» Passage
-------------------------

Christopher Bram (born 1952) is an American author.

Bram grew up in Virginia Beach, Virginia (outside Norfolk), where he was a paperboy and an Eagle Scout. He graduated from the College of William and Mary in 1974 (B.A. in English). He moved to New York City in 1978.[1]

His nine novels range in subject matter from gay life in the 1970s to the career of a Victorian musical clairvoyant to the frantic world of theater people in contemporary New York. Fellow novelist Philip Gambone wrote of his work, "What is most impressive in Bram's fiction is the psychological and emotional accuracy with which he portrays his characters. . . His novels are about ordinary gay people trying to be decent and good in a morally compromised world. He focuses on the often conflicting claims of friendship, family, love and desire; the ways good intentions can become confused and thwarted; and the ways we learn to be vulnerable and human." Bram has written numerous articles and essays (a selection is included in Mapping the Territory). He has also written or co-written several screenplays, including two shorts directed by his partner, Draper Shreeve.[citation needed]

His 1995 novel Father of Frankenstein, about film director James Whale, was made into the 1998 movie Gods and Monsters starring Ian McKellen, Lynn Redgrave, and Brendan Fraser. The film was written and directed by Bill Condon who won an Academy Award for the adapted screenplay.[2]

Bram was made a Guggenheim Fellow in 2001. In May 2003, he received the Bill Whitehead Award for Lifetime Achievement from Publishing Triangle,[3] and in 2013 his book Eminent Outlaws: The Gay Writers Who Changed America won the organization's Randy Shilts Award. He lives in Greenwich Village and teaches at New York University.

-------------------------

» Information shown
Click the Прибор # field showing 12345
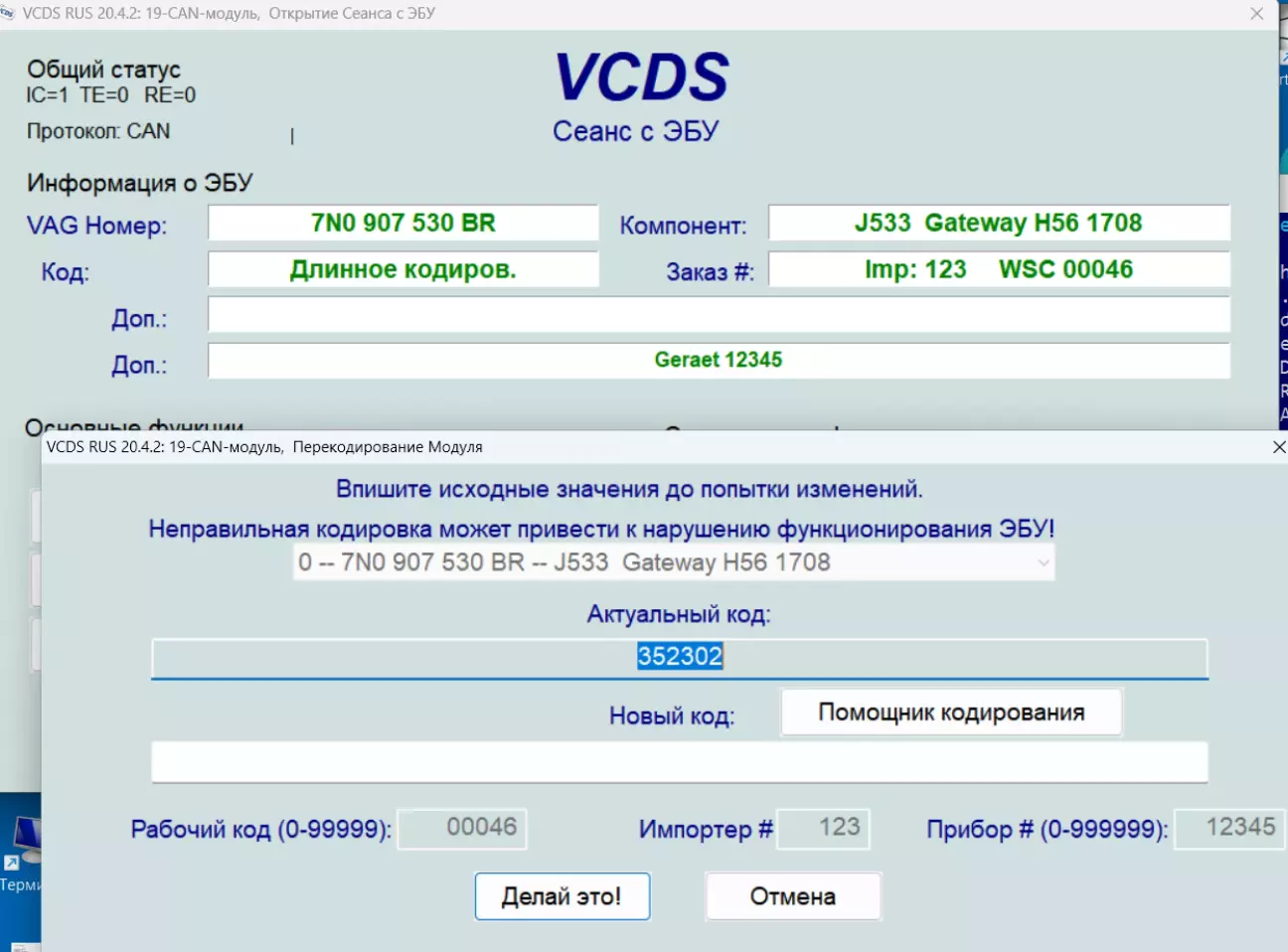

-------------------------

» What needs to be done
Using the Christopher Bram passage, explain in one to three sentences why Bill Condon's Academy Award was for an adapted screenplay.

» Full answer
The film Condon wrote and directed, Gods and Monsters, was made from Bram's 1995 novel Father of Frankenstein, which is about film director James Whale. His screenplay was therefore adapted from that novel.